Dovetailing nicely with The Nature Conservancy's efforts, a regulatory change made last year has shifted the economic incentives for fishermen. In May 2010, the New England Fishery Management Council, one of eight regional fishery councils in the country, changed the way the fishery is managed from a days-at-sea model, which allowed each fisherman a certain number of days to fish, to what's called a sector model, which allocates a share of the catch to several sectors — there are three in Maine.
Within each sector, each permit allows fishermen to catch a variable amount of a species, determined by a number of factors, including the size of the boat the permit is attached to and the catch history of the permit.

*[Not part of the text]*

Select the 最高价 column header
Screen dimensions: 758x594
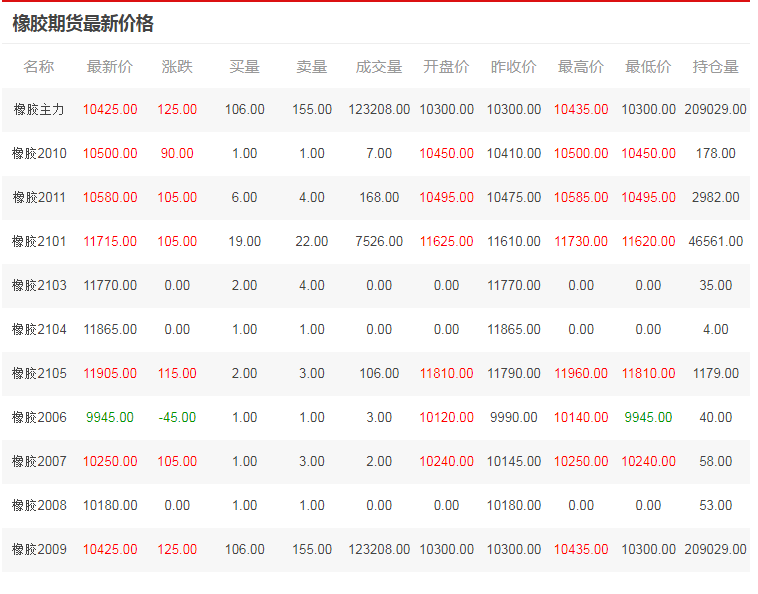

Under the new model, bycatch counts against a fisherman's quota, so there's now an economic incentive to consider using a net that reduces bycatch.
The days-at-sea model led fishermen to catch as much fish as they could in a day, including smaller-than-allowable fish and species with no commercial value they brought up in their nets. That bycatch was thrown overboard, the majority already dead or dying, as fishermen rushed to catch more before the ticking clock forced them back to their home ports. "Didn't matter what you caught as long as you got your trip in and got out in a timeframe where it was profitable," says Port Clyde fisherman Gary Libby. "Now you can take your time. Anything can happen at sea. You don't have to be in a rush; you just have to watch what you catch because you can exceed your limits."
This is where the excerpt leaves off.